When we talk about health, we rarely speak about it in terms of gender. But why? When women are 2-3 times more likely to report depression and anxiety than men and men have significant higher rates of lung cancer and injuries than women, surely we should be questioning the impact of gender in the discourse of determinants of health?



First lets get a couple of things straight. I will be talking about ‘gender’ - aka the socially constructed roles that involve traits and behaviour that are both culturally and historically located, categorised into ‘masculine’ and ‘feminine’. Do not get confused between this and ‘sex’ which refers to the biological differences between males and females. Both sex and gender have implications for health and both men and women are impacted by gender inequalities. These inequalities are the actions, attitudes and assumptions about men and women that systematically empower one group to the detriment of another. For example in Russia, at least 1 woman dies every hour due to domestic violence. That is 14000 women every year through domestic violence in Russia alone, who fall victim to these deeply rooted social structures.

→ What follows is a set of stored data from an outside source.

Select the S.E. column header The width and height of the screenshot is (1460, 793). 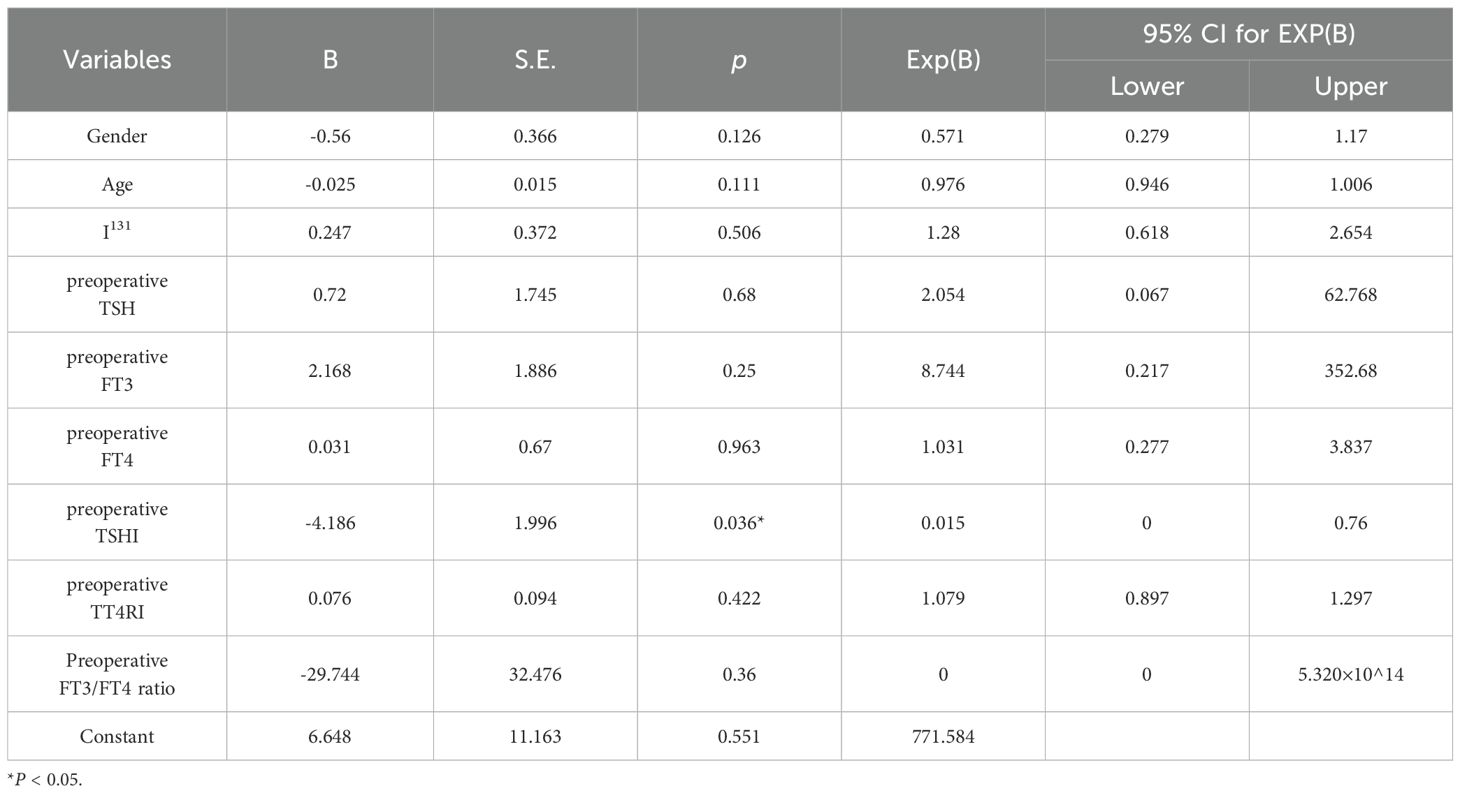536,60
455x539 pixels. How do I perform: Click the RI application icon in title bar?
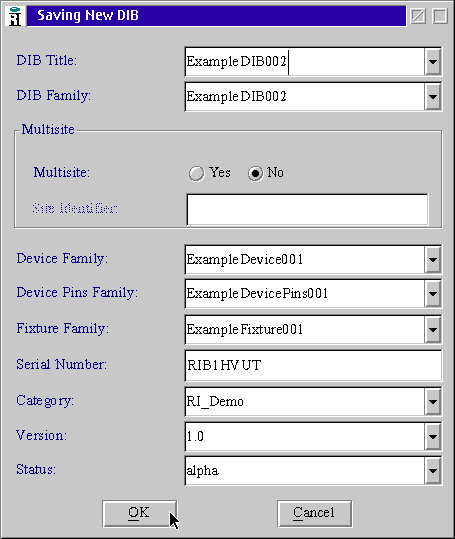tap(15, 16)
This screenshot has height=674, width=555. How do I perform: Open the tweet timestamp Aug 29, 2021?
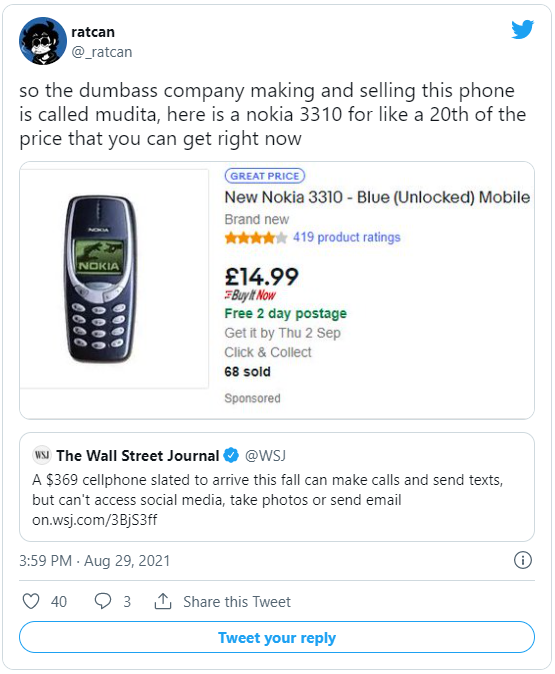(x=95, y=561)
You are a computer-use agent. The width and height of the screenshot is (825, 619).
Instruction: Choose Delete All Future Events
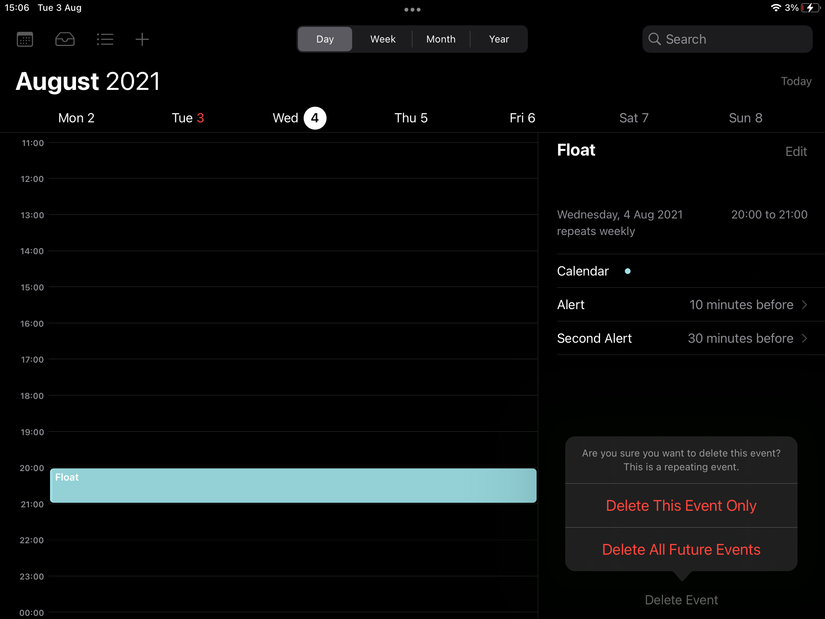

It is the lower status of women, lower levels of education and discrimination pronounced all over the world that makes women the main focus when addressing gender inequalities. But what has been done to address the issue of gender in health? The story of gender in health politics began in the 60s and 70s: when development policy began to focus on meeting basic needs, governments recognised that women were among the poorest of the poor. This led to programs that focussed on helping women improve their economic position, marking the start of the women in development (WID) movement. The year of 1975 saw the first International Women’s year celebrated and the first world conference on women, that took place in Mexico City. This conference sparked the first world plan of action to improve women’s status. Throughout the following decade, that the UN declared the ‘decade of women’, equity was called for between the sexes. There was a surge of funding and programmes specific to WID activities. The WID movement focussed on the integration of women in development, yet in the 1980s there was a shift to a new movement that focussed not solely on women, but on the unequal power relations between both men and women - the Gender and Development (GAD) movement. The GAD movement stresses the importance of empowering women, whilst emphasising the need to address the problem of unequal power relations that prevent equitable and full participation of women in development. 



So progress has been made. Slowly but surely a discourse of gender in health is being created. Indeed, at the 4th UN conference on women that was held in Beijing in 1995, women’s health was recognised as being ‘determined by the social, political and economic context of their lives as well as by biology’. This conference institutionalised the notion of ‘mainstreaming gender’ into health systems. Whilst this has been contested as it removes the political standpoint of the need to address power relations and reduces the emphasis on women, surely the positives of the creation of a more mainstream dialogue of gender with a focus on equity cannot be dismissed!